Instructions for the task:
When writing out the listing below, reproduce every word exactly and skip the pictures.

Entries shown:
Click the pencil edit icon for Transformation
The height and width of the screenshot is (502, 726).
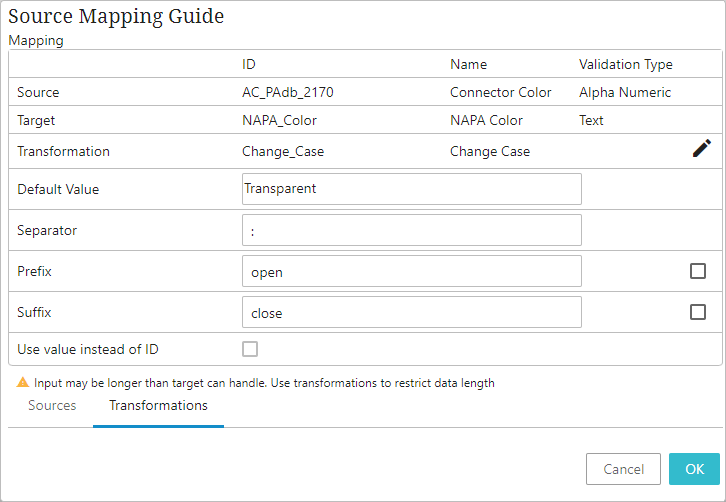tap(702, 148)
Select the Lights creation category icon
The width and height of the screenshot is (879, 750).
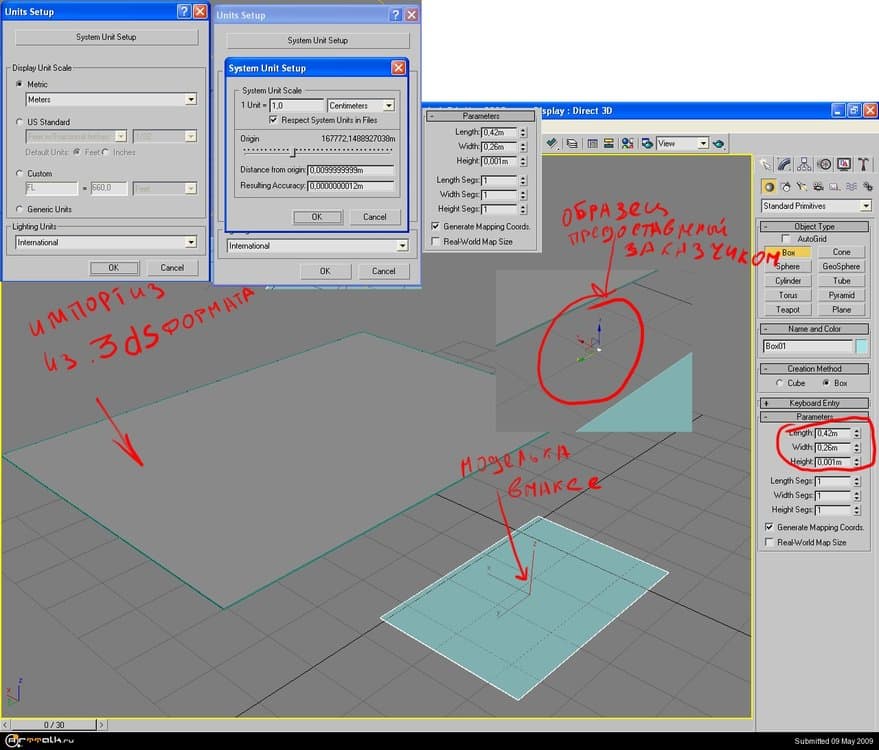click(801, 186)
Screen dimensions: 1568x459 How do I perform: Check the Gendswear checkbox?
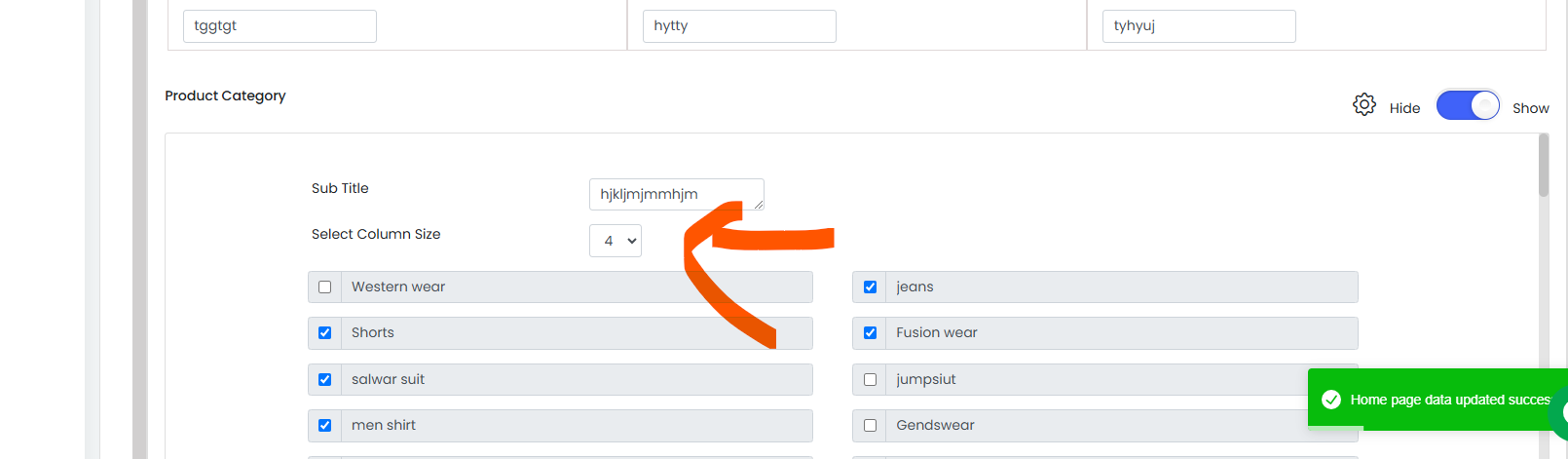871,425
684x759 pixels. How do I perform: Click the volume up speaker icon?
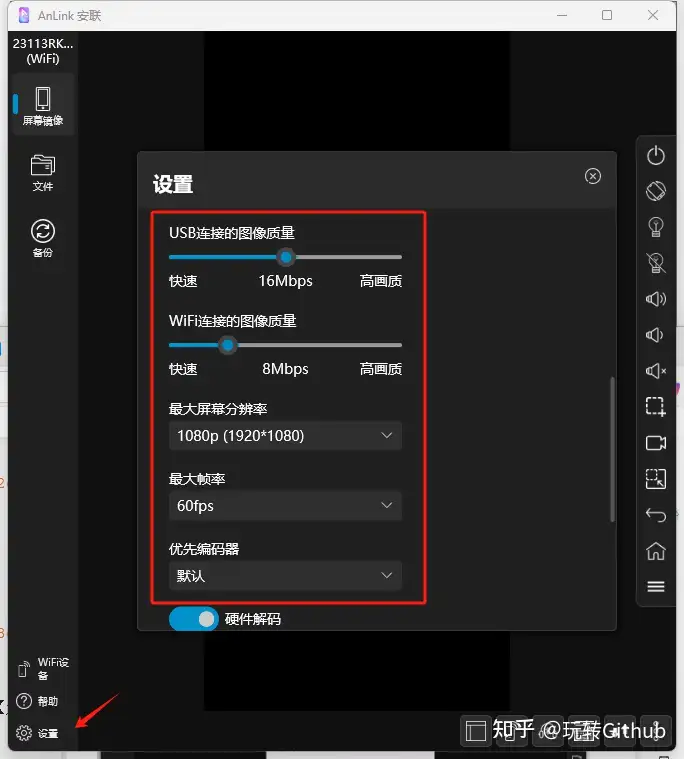pyautogui.click(x=656, y=299)
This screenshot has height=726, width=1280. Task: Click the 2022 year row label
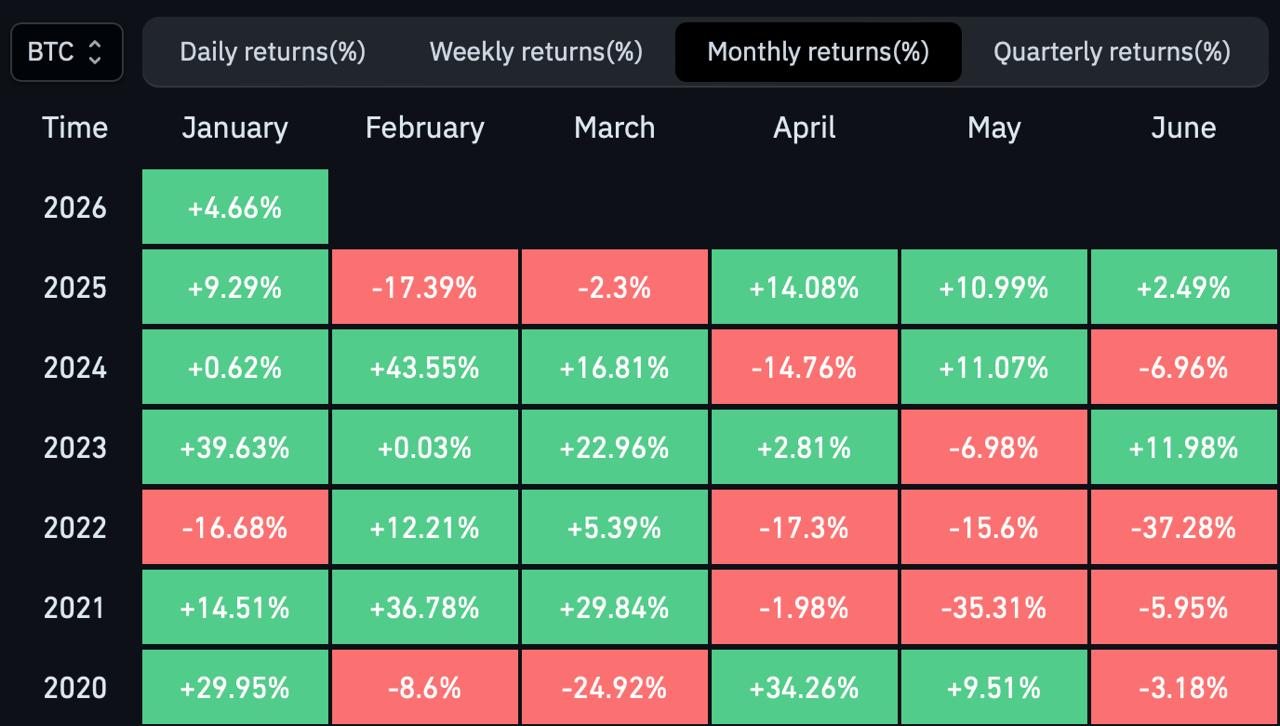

Task output:
Click the pencil edit icon for Transformation
The height and width of the screenshot is (502, 726).
tap(702, 148)
Select the Lights creation category icon
The width and height of the screenshot is (879, 750).
click(801, 186)
Screen dimensions: 1568x459 How do I perform: Check the Gendswear checkbox?
871,425
684x759 pixels. How do I perform: Click the volume up speaker icon?
pyautogui.click(x=656, y=299)
This screenshot has height=726, width=1280. Task: Click the 2022 year row label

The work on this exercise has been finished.